Interestingly, outsourcing production was never an option for Valentine: “We believe it’s an exciting technology and as a small company, it made more sense for us to produce our own patent than to just to find a licensing partner – which is also difficult – because it enables us to represent our product at fairs and get in touch with potential clients personally.”
Combining research with business
Use of superTEX technology as a lounge. Credit: superTEXTravelling to fairs and presenting their technology at conferences and symposiums is one thing that Valentine particularly enjoys doing as CEO of superTEX. “This is the research aspect that I like, I can still present my work in an academic context,” she explains.
In hindsight, Valentine seems to have made the right career choice: “Architecture is such a wild sector. So, I am really happy to have picked this path, when I look at my architectural colleagues, who are working long hours and basically slaving away in their offices, struggling for new projects and clients, but are not really paid a lot of respect for their work.”
While the founding team was also working “a lot and very uncoordinatedly” in the first two years of developing superTEX, the team, which currently counts seven full time employees, have become more efficient over time. “At first everyone did a bit of everything, but now we have optimised our company as far as organisation is concerned,” Valentine explains. “Surprisingly enough, I’m usually in the office from 8 to 6. It’s important to have a regular working routine, to keep yourweekends off.” In her free time, she enjoys climbing and downhill biking, which the surrounding mountains come in handy for. This seems to have been another reason for starting superTEX: “Founding a company has enabled me to stay in Tyrol, which is what I wanted, not least because of the beautiful environment.” Personal motivation is the key for Valentine Troi, who says she is proud, that she could realise her “initial vision of creating a meaningful product, which the world actually needed and that we created a company climate that is pleasant for all of us.”

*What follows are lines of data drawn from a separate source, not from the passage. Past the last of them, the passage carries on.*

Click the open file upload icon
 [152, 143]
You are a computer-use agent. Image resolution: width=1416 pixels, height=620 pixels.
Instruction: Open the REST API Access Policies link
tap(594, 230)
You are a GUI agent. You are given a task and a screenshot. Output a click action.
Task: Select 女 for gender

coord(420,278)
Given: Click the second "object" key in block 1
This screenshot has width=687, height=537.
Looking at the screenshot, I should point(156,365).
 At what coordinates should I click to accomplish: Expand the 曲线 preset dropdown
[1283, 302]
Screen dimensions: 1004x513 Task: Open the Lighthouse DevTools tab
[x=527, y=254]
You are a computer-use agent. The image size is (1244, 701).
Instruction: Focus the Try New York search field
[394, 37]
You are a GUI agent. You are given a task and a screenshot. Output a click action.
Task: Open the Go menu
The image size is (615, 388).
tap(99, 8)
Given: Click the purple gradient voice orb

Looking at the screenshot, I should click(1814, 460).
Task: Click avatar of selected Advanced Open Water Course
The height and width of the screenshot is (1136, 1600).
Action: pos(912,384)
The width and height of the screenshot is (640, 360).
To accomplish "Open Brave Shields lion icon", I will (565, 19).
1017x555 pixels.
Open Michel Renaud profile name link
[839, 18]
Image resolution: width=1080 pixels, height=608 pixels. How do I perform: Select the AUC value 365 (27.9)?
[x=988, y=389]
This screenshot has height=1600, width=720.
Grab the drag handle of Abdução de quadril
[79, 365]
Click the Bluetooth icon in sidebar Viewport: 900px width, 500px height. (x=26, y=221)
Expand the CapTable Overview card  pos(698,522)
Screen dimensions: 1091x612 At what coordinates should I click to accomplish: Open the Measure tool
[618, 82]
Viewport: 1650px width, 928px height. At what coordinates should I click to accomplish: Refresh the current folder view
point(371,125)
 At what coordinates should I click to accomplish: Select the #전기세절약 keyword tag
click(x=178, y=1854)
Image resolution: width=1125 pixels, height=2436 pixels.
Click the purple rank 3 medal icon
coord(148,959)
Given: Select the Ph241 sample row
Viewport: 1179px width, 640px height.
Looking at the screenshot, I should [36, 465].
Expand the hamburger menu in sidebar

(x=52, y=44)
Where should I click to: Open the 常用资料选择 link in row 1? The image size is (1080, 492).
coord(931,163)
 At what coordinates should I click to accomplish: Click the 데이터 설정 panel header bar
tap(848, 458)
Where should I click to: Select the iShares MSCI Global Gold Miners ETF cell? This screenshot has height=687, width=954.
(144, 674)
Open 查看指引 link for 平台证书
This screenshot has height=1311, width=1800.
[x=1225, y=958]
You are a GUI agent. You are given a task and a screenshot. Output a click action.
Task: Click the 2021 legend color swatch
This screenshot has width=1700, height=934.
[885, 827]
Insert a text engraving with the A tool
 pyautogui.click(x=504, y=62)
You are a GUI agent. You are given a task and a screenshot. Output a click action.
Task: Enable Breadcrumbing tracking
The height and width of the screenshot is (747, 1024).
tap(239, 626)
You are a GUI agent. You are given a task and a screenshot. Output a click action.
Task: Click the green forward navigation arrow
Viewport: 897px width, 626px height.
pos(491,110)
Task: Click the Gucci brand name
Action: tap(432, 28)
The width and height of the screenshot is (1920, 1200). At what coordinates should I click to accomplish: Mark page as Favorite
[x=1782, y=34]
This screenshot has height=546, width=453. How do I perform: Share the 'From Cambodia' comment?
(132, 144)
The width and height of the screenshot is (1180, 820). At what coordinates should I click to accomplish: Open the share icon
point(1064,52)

What the hell is an exit scenario?
She recounts an anecdote that reveals her idealist approach to entrepreneurship: “At one podium discussion at a CAST event, I was on stage with four other founders. I was the first to answer the questions. One of them was about my exit scenario. I thought they wanted to know how my company would go on without me if I left – say, through a plane crash. Of course they meant something else – I didn’t even know the expression in that context,” she laughs.
“I think this episode shows my original motivation, which wasn’t about building up a company quickly to sell it off after a few years, but to create something more sustainable. A life project, something I could imagine doing all of my life. So, an exit is definitely not my ‘carrot’. I might not be the CEO forever, still my main carrot is not the money, but creating a great product with an attractive company. I think, that if you have this attitude to life, it will help you as an entrepreneur, because that’s real motivation.”